- Conservation status: Possibly Extinct (NatureServe)

Scientific classification
- Kingdom: Plantae
- Clade: Tracheophytes
- Clade: Angiosperms
- Clade: Monocots
- Order: Alismatales
- Family: Hydrocharitaceae
- Genus: Elodea
- Species: E. schweinitzii
- Binomial name: Elodea schweinitzii (Planch.) Casp.
- Synonyms: Apalanthe schweinitzii Planch. 1848 ;

= Elodea schweinitzii =

- Genus: Elodea
- Species: schweinitzii
- Authority: (Planch.) Casp.
- Conservation status: GH

Species of flowering plant

Elodea schweinitzii, commonly known as Schweinitz's waterweed, is a possibly extinct species of aquatic plant endemic to New Jersey, New York, and Pennsylvania.
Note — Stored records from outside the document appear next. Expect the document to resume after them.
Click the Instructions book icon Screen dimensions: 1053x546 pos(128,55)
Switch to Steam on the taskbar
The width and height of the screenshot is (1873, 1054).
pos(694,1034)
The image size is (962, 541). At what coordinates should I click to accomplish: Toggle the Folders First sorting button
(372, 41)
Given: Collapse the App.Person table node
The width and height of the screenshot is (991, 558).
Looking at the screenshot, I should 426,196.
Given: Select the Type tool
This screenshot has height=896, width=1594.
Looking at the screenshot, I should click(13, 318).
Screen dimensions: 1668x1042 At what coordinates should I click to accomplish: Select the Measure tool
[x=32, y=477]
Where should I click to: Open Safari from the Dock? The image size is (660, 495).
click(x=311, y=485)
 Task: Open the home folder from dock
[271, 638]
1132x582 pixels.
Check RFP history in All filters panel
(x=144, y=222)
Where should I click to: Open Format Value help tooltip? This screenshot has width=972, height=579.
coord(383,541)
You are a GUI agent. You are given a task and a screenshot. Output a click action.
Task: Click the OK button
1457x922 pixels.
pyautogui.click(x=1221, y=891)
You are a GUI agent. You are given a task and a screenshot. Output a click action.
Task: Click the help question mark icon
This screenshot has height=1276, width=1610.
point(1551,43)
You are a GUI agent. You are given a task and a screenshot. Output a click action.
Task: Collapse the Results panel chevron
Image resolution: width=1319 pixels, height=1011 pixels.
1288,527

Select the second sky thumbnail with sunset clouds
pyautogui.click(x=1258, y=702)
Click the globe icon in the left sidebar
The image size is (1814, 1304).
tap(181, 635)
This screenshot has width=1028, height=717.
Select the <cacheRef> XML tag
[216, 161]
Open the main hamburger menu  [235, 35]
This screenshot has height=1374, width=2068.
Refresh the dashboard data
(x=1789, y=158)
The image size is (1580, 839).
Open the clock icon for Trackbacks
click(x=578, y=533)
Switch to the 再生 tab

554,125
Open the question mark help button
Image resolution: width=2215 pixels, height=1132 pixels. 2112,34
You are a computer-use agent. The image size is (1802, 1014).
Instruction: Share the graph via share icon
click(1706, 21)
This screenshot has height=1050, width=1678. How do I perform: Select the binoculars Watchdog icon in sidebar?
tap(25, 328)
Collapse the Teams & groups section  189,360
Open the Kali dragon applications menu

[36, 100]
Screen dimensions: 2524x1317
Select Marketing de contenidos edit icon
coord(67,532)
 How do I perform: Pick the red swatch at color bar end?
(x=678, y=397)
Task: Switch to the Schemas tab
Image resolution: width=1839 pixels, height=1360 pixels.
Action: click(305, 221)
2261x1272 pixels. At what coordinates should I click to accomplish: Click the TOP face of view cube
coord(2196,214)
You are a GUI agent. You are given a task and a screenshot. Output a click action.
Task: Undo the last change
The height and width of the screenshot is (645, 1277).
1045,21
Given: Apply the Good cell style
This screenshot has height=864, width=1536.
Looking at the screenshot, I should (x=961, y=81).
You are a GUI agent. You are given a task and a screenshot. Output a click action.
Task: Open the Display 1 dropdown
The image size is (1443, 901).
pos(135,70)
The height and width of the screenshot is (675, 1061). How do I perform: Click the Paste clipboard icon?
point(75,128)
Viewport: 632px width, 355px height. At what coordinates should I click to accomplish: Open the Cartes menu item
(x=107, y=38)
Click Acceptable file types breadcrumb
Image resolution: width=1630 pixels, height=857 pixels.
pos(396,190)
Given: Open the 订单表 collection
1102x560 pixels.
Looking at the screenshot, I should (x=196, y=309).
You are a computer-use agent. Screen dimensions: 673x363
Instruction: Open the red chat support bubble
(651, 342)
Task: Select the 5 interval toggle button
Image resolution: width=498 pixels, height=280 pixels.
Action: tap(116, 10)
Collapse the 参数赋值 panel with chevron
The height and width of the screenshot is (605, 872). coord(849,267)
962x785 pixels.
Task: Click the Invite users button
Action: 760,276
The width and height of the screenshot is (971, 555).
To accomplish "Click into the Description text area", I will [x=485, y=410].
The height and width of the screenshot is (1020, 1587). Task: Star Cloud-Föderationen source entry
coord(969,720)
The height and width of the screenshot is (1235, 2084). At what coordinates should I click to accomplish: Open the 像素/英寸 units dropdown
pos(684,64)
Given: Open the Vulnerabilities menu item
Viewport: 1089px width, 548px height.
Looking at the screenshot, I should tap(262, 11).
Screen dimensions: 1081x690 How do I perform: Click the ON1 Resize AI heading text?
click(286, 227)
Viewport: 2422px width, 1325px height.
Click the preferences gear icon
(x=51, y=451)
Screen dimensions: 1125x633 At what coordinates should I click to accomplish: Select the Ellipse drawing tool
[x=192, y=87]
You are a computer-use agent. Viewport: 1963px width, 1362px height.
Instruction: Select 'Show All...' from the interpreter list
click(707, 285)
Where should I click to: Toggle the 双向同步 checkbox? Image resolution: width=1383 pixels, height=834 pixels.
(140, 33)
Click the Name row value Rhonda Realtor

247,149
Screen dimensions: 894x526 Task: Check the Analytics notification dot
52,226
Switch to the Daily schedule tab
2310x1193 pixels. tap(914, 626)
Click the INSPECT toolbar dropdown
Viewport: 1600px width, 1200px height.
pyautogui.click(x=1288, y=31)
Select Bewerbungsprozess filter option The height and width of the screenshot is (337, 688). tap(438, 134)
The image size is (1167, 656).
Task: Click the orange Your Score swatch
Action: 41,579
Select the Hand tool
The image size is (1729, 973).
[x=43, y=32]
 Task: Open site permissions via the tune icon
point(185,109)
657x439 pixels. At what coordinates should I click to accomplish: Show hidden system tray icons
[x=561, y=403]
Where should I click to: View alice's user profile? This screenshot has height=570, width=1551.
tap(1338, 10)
The holotype was collected by Lewis David de Schweinitz, but was given no locality data. Schweinitz, however, collected other specimens from Bethlehem, Pennsylvania, some or all of which were likely isotypes. Elodea schweinitzii has not been recorded from Pennsylvania since Schweinitz's last collection made in 1832.

==Description==
Elodea schweinitzii was characterized from similar species by the presence of perfect flowers. Each flower possessed three stamens and three to four stigmas, which were sometimes bifid. Elodea schweinitzii was unusually variable in its floral morphology. This species was possibly of hybrid origin, though not simply F1 cross. Some sources consider it too variable to justify recognition, and is sometimes considered a perfect flowered form of Elodea canadensis. Its flowers possessed two white petals and its fruit was a berrylike capsule. The stems were usually submerged in water while the flowers were projected to the surface of the water.

Elodea schweinitzii was threatened by water pollution and development. Elodea schweinitzii inhabited rivers in New York, Northern New Jersey and Eastern Pennsylvania.